Woman: Oh, do they need their shots?

ABSURD. This went on for what felt like eternity but what turned out to be 5 minutes.  The convo ran on loop about 4 times.

After this insufferable human vacated the waiting room, she was replaced with a much more respectable human holding a 14 week old spaniel-looking puppy.  We exchanged pleasantries and info about our respective pups.  She did have one warning to impart.  She advised that puppy training pads were not worth it after she had to pay $1,000 to have her other puppy’s stomach pumped once he ingested half a pad.  I feel good about our newspaper based strategy.

Then it was finally time for us to go back!

Look how happy everyone is about not having Parvo!

We waited patiently for the vet.  This is the same vet who cares for our elderly family dog, Fido.  The clinic was chosen by my parents out of proximity to the apartment they rented before finding a house after moving to Walnut Creek in 2011.  While this vet is entirely adequate, the only factors in our decision to go to this dog-tor (ha, get it?) was force of habit and the fact that is also a emergency vet hospital and has great hours for the emergencies I am sure we will have eventually, right?

So the vet walks into the exam room and it quickly becomes clear that this is going to be just as funny as a bad joke starting “so the vet walks into the exam room.”  He recognizes me from when I was there with my mom and Fido last week and he starts talking to us in a much more casual way.  Not like using contractions casual, more like speaking in metaphors to seem laid back casual.  I am pretty strung out on a feeling at this point so I cut across his nonchalance with questions like “Are you saying there will be actual worms?” and “But really when do we get to take him to the park?”  All seems well despite the awkwardness of both of our communication styles.  Rubeus is deemed in good health and on track to be about 120 lbs fully grown (he weighs exactly 15 lbs right now). With all things seeming the way they should, the vet adjourns to get the vaccines.

He returns with the 2 shots and an oral something.  Ru has been cool as a furry cucumber up to this point so the first shot goes by like a breeze.  I guess he didn’t realize what was happening because he freaked out and jumped to his feet halfway through the second injection.  The vet definitely didn’t see it coming either AND HE STABBED HIMSELF WITH THE SYRINGE. You heard me folks, the vet stabbed himself with the dog vaccine right in front of us.  The he started bleeding.  At first he tried to play it off by saying “Oh, that’s not blood, that’s the color of the vaccine” but then as the blood began to bloom from the wound anew he had to admit that there was something wrong.  The vet leaves the room and Joey and I just stare at each other and comfort a highly distressed Rubeus.  I don’t so  much register what happened to the vet as I think “will this throw off Ru’s vaccine schedule?”  The vet returns with a bandaid and hands me a paper towel doused in hydrogen peroxide for the vaccine splashed on my hand.  I hadn’t even realized it was there, so I wipe it off and we finish the dirty business.

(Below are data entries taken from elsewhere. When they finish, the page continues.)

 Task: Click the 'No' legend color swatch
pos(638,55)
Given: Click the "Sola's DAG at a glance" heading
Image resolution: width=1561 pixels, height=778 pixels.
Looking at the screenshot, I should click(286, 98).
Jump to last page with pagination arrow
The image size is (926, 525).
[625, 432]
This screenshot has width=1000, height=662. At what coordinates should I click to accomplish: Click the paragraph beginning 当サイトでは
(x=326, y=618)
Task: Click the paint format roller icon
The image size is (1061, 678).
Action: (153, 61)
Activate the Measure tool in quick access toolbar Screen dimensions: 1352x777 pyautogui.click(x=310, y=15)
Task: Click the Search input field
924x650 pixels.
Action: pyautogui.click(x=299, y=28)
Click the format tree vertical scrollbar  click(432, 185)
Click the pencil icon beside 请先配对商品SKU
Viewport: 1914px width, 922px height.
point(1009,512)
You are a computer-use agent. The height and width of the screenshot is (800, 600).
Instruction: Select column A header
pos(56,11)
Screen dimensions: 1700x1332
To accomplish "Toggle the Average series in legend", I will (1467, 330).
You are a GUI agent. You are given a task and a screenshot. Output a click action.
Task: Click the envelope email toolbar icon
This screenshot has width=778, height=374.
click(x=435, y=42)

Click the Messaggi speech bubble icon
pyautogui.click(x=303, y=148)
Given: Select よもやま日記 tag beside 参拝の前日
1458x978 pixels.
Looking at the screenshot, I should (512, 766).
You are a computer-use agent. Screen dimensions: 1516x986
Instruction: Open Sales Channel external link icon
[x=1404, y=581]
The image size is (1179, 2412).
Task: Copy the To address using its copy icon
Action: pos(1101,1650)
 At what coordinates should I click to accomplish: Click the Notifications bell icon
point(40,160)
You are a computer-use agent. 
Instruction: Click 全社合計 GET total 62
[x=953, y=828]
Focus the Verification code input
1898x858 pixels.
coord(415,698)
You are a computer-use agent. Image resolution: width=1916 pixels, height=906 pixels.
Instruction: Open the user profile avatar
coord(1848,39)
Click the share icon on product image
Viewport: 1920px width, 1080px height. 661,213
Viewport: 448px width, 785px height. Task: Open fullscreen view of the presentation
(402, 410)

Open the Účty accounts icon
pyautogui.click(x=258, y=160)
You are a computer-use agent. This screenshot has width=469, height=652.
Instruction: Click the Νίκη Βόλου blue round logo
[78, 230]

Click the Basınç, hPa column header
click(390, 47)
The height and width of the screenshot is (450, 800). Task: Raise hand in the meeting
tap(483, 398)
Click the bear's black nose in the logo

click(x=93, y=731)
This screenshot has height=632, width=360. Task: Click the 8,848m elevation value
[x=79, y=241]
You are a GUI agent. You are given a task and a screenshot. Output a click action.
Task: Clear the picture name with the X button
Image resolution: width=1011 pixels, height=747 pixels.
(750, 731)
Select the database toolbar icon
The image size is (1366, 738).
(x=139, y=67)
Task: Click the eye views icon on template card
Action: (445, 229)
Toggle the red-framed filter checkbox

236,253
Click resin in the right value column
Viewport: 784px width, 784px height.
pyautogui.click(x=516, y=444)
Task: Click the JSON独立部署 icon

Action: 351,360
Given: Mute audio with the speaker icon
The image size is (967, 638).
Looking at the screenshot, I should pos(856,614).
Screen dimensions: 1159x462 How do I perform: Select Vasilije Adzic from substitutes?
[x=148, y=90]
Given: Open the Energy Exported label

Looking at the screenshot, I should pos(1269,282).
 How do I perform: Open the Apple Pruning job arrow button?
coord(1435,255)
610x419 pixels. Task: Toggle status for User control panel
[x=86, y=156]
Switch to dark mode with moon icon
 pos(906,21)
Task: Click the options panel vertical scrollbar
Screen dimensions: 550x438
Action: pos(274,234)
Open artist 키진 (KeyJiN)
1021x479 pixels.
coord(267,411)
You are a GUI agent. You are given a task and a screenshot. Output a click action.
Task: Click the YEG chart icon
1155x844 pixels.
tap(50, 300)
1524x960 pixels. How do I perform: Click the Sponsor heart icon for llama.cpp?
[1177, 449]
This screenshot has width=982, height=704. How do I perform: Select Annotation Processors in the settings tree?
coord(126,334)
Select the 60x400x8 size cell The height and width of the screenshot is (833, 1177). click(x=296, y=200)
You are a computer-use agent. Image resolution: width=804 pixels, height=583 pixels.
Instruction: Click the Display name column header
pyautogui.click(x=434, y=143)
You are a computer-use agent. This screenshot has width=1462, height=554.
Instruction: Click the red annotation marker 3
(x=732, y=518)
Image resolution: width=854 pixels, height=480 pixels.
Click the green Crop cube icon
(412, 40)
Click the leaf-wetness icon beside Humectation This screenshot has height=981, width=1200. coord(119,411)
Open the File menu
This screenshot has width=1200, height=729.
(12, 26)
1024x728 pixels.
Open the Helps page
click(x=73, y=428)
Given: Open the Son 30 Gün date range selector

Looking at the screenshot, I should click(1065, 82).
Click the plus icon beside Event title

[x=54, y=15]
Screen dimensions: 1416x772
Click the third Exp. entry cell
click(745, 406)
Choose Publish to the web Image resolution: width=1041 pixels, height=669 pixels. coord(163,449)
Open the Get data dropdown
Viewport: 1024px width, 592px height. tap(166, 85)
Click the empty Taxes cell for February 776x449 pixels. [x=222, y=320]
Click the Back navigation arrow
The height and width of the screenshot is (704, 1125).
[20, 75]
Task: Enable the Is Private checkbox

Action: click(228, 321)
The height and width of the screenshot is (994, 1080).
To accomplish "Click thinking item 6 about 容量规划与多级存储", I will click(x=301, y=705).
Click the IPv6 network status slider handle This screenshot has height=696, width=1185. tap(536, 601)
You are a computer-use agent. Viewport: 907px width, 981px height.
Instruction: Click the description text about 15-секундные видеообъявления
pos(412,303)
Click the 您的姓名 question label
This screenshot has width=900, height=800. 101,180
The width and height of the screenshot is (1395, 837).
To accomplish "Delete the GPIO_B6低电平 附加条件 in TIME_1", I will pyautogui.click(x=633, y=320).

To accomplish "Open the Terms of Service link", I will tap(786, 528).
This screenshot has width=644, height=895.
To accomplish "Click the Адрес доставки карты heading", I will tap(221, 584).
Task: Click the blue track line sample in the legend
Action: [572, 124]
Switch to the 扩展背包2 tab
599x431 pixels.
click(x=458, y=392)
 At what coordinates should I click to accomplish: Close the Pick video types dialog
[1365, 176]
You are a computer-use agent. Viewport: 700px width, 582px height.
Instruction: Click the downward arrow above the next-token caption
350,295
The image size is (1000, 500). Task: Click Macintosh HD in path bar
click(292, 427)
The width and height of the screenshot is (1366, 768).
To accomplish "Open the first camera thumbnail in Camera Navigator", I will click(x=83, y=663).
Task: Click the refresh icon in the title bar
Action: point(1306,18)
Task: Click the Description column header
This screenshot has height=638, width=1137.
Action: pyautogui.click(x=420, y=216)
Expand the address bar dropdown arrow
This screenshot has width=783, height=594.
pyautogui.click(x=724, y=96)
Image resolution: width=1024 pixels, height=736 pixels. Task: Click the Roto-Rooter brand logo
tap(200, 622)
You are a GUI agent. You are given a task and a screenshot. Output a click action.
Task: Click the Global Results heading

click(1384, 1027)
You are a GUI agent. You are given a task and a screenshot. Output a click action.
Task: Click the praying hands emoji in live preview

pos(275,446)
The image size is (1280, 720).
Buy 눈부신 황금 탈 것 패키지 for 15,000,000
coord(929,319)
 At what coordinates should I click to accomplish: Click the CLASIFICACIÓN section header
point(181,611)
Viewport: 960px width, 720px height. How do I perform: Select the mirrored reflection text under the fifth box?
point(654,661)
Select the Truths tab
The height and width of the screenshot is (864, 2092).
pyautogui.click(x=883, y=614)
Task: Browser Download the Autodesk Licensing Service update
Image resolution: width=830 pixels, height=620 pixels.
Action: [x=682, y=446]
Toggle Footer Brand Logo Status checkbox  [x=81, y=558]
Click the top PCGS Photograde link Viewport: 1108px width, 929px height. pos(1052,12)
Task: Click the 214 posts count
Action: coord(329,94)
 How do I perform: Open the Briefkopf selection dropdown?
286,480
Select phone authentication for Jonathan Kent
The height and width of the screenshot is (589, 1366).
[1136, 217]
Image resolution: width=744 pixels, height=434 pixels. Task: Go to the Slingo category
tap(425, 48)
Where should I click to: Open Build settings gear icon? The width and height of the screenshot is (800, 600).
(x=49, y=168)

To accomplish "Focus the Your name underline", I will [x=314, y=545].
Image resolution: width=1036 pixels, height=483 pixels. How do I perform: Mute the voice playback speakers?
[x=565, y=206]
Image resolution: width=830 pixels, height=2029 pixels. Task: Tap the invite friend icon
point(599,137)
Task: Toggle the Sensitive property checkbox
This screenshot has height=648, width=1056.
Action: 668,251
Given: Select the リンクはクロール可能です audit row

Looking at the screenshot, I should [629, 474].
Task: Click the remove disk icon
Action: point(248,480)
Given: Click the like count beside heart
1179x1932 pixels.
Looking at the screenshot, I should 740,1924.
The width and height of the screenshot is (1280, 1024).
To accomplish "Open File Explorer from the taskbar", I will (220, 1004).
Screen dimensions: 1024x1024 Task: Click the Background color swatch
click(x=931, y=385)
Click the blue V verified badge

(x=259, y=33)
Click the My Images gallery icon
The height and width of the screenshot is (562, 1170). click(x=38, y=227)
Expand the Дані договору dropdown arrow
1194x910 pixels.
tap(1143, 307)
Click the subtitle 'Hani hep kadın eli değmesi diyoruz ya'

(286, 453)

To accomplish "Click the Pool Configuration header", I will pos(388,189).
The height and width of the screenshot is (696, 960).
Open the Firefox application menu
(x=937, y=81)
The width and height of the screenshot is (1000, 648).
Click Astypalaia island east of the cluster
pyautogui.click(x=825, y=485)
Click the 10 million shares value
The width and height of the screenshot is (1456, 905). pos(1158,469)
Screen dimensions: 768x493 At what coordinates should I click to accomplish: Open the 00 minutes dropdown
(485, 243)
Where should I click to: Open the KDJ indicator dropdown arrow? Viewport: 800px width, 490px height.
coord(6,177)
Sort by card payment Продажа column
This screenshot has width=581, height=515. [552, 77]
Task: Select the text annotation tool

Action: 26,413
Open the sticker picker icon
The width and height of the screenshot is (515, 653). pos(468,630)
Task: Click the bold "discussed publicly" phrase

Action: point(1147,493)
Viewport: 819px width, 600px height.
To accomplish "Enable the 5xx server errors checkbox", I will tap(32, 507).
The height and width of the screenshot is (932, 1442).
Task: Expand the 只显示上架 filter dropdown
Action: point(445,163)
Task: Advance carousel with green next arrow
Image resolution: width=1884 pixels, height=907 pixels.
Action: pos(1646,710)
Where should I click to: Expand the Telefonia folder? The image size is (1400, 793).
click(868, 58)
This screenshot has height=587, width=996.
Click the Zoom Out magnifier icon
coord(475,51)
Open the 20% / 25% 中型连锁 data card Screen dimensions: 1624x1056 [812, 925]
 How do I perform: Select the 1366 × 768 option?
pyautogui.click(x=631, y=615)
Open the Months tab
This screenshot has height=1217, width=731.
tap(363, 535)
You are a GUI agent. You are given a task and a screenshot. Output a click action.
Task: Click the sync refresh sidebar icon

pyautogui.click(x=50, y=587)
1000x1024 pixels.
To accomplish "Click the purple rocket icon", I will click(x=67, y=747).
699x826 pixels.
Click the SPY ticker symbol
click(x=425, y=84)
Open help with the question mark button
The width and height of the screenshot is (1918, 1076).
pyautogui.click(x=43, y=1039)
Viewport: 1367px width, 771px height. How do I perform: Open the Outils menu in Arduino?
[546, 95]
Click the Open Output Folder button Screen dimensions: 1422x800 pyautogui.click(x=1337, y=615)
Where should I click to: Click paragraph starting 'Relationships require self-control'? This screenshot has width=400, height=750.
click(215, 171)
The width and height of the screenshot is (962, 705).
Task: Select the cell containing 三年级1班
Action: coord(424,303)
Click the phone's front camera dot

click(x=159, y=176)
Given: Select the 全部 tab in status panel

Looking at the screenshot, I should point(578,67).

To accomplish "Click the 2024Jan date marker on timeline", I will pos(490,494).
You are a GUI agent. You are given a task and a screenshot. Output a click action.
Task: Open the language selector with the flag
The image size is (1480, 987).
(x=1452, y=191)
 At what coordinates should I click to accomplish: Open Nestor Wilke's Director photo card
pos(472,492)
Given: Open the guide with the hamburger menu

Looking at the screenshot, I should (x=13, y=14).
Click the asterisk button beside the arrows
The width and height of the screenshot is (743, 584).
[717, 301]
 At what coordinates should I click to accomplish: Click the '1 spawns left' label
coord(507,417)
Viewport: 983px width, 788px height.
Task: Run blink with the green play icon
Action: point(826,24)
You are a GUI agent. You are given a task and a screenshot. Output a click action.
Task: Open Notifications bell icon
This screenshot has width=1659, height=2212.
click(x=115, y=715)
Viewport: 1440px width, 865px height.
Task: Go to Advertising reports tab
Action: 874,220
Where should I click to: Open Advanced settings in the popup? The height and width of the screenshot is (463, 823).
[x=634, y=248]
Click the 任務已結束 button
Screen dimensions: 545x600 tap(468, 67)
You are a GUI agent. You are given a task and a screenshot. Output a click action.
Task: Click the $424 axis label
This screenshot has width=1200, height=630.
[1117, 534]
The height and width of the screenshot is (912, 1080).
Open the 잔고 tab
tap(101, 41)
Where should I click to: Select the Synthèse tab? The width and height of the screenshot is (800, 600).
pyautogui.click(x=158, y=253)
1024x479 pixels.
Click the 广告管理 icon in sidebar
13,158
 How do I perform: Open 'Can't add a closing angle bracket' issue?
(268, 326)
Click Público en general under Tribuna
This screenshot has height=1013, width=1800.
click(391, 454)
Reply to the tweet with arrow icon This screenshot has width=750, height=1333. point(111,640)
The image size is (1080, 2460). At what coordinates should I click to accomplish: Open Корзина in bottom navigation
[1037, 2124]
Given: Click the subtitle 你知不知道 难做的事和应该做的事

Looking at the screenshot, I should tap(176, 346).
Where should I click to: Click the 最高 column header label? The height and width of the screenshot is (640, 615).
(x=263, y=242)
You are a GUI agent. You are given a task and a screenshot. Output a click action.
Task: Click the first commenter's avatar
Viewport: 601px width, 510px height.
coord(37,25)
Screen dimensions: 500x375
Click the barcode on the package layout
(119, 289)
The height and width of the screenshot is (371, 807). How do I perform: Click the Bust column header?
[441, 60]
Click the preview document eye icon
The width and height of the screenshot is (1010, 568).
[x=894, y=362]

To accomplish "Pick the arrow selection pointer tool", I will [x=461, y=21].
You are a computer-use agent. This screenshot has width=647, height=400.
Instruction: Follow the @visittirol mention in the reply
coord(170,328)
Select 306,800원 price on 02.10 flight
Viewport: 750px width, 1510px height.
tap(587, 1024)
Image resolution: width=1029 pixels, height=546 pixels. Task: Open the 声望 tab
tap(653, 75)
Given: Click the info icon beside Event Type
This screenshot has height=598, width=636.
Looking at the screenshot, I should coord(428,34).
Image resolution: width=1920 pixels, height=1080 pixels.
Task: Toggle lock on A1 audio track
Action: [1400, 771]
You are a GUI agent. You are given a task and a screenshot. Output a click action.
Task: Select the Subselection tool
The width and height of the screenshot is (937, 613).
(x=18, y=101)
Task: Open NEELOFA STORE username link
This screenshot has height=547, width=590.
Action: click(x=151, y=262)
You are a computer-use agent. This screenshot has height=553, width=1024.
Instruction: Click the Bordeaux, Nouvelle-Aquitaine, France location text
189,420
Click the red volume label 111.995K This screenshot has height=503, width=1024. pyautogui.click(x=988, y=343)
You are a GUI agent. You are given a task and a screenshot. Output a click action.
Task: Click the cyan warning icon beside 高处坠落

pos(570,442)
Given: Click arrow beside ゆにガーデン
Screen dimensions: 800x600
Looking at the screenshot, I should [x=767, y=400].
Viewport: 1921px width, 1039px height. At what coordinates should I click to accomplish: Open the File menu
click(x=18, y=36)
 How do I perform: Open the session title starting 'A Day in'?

As we walk out to the waiting room to pay and get gone I begin to realize that i might be covered in dog vaccine.  Is that bad?  Will I get dog diseases?  OR DOG POWERS?!?!?!?  OK I know the powers thing is wishful thinking but an improved sense of smell is not something to turn your nose up at ;).  We got to the car in the parking lot and realized how ridiculous that whole visit was.  Without a moment’s delay we drove home, made dinner,and had a nice glass of wine to mull it all over. Ru is healthy happy and ready to hang out more in the backyard until his Parvo vaccines take effect…just like the vet apparently.